E-commerce Data Collection

When scraping e-commerce sites, you often need to:

  • Handle JavaScript-rendered content
  • Navigate through pagination
  • Extract structured data from complex layouts
  • Bypass anti-bot measures

ScrapeNinja handles all these challenges while maintaining a high success rate.

Social Media Monitoring

Social platforms are notoriously difficult to scrape due to:

  • Sophisticated bot detection
  • Dynamic content loading
  • Rate limiting
  • Complex authentication requirements

The ScrapeNinja node's advanced fingerprinting and proxy rotation make these challenges manageable.

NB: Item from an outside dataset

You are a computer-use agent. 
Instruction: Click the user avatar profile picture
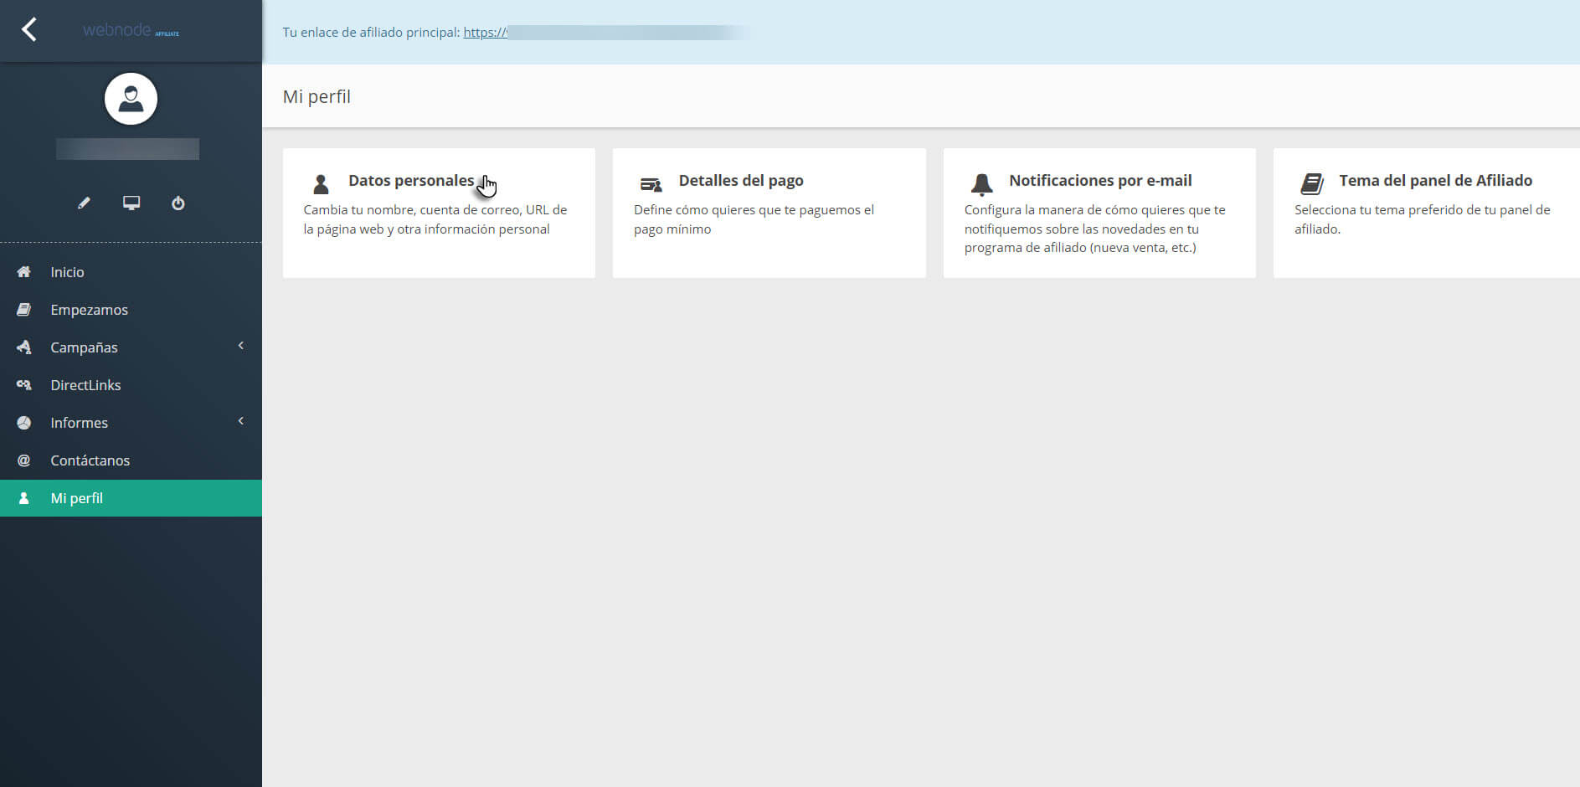tap(131, 99)
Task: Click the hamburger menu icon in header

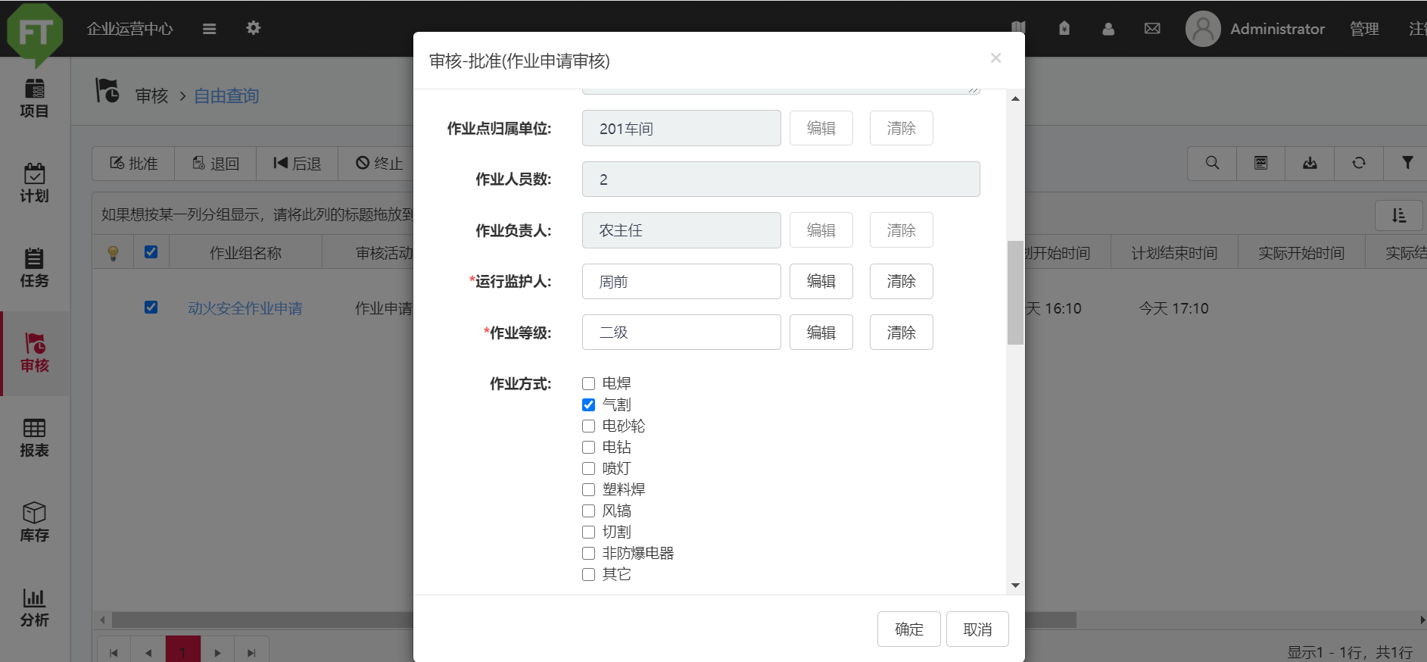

n8n caveat: HTTP request concurrency control

Let's say you are building a n8n screnario where you get website URLs from Google Sheet and request each URL via HTTP node or ScrapeNinja node, and put the HTML of the response back into Google Sheet. The naive approach would be to just add "Google Sheets (get all rows)" n8n node and "HTTP node" right after it. Let's say there are 100 URLs in your Google sheet. It is not obvious, but in this case n8n will run 100 HTTP requests at the same time. This can easily overload both the target website and you n8n instance. Even worse, if you want to store HTTP results somewhere, even if one of these HTTP requests fails, all the 100 HTTP requests results will be lost and next n8n node won't be executed. To mitigate this, always use built-in n8n Loop node when dealing with more than 10 external APIs or HTTP requests. Do not forget to put node which stores results in the same loop.

Always use Loop node when dealing with many HTTP requests

Best Practices for Production Scraping

When deploying scraping workflows to production, consider these tips:

  1. Error Handling

    • Implement comprehensive error catching
    • Use n8n's error workflows
    • Monitor scraping success rates
    • Use n8n "Executions" tab on a scenario to see what is happening
  2. Rate Limiting

    • use Loop n8n node to limit concurrency
    • Respect website terms of service
    • Implement appropriate delays
    • Use ScrapeNinja's built-in rate limiting features
  3. Data Validation

    • Verify extracted data integrity
    • Handle missing or malformed data gracefully
    • Implement data cleaning workflows

Conclusion

While n8n's HTTP node is perfect for basic web requests, serious scraping operations benefit significantly from ScrapeNinja integration. The combination provides a powerful, reliable, and scalable solution for modern web scraping challenges.

Remember: successful web scraping isn't just about getting the data - it's about getting it reliably, ethically, and efficiently. With n8n and ScrapeNinja, you have the tools to do just that.